_Task prompt_.
Copy the lines below that contain "accomplish".

_Supplied data_.
[Start of Attachment]

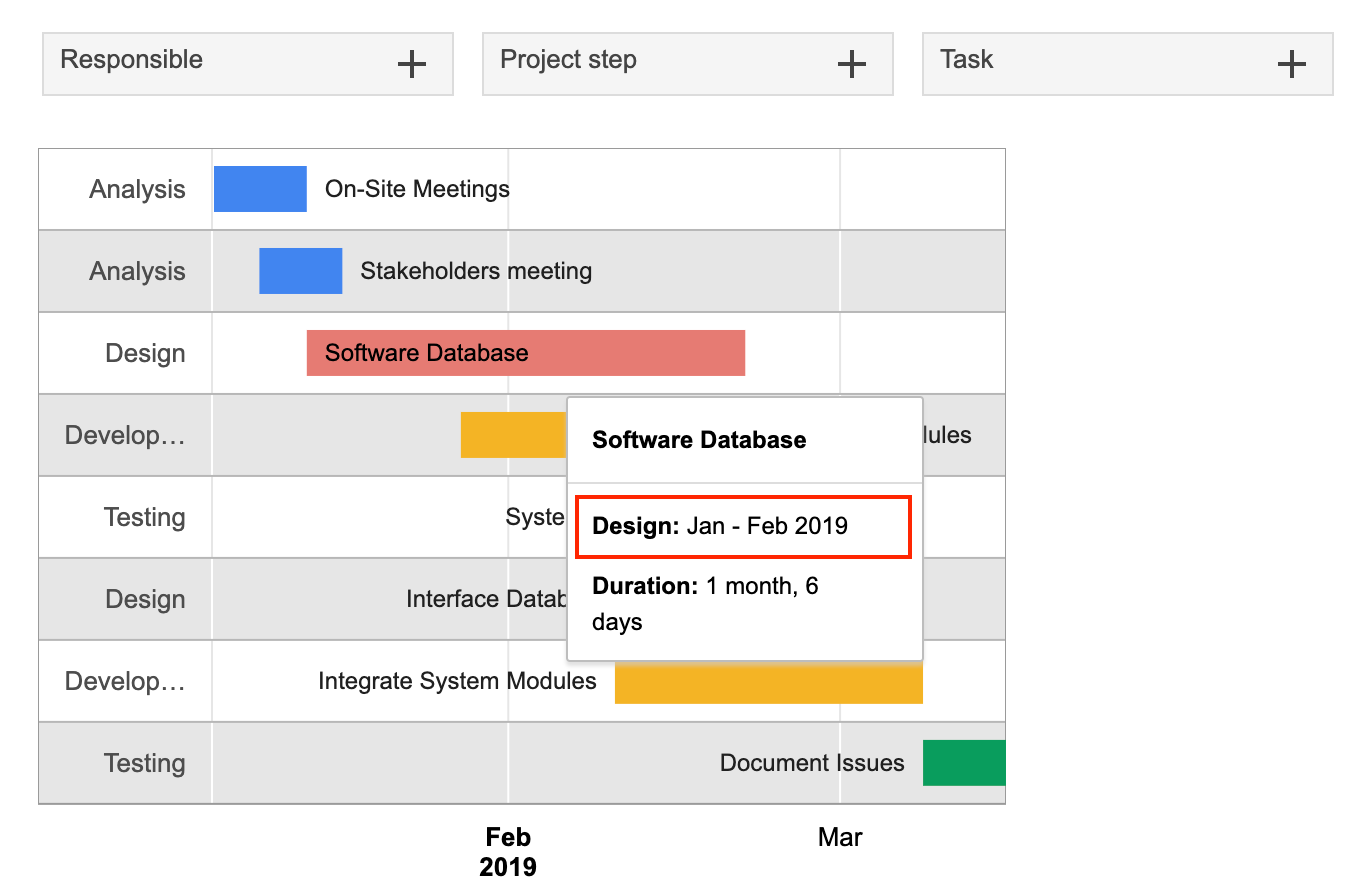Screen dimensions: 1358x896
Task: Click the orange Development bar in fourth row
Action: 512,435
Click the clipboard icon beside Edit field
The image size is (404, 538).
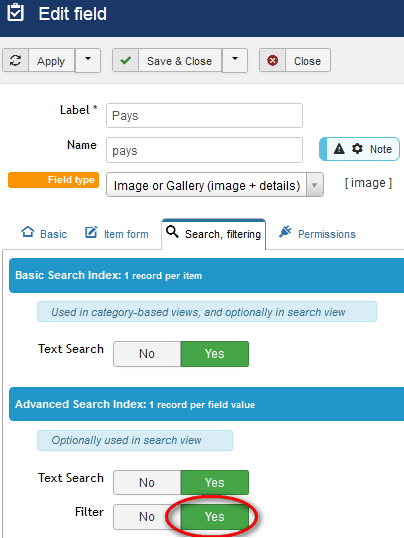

[End of Attachment]
[Start of Attachment]

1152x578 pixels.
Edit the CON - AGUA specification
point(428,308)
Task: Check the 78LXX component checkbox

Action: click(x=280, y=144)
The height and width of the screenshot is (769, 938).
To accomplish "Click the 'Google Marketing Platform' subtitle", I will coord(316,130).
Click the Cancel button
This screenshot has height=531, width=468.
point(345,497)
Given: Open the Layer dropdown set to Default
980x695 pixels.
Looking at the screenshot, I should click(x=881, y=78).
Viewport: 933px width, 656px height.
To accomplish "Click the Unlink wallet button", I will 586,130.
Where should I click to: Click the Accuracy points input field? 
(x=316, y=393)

[End of Attachment]

_Solution for this exercise_.
To accomplish "Click the 'Google Marketing Platform' subtitle", I will coord(316,130).
To accomplish "Click the Unlink wallet button", I will 586,130.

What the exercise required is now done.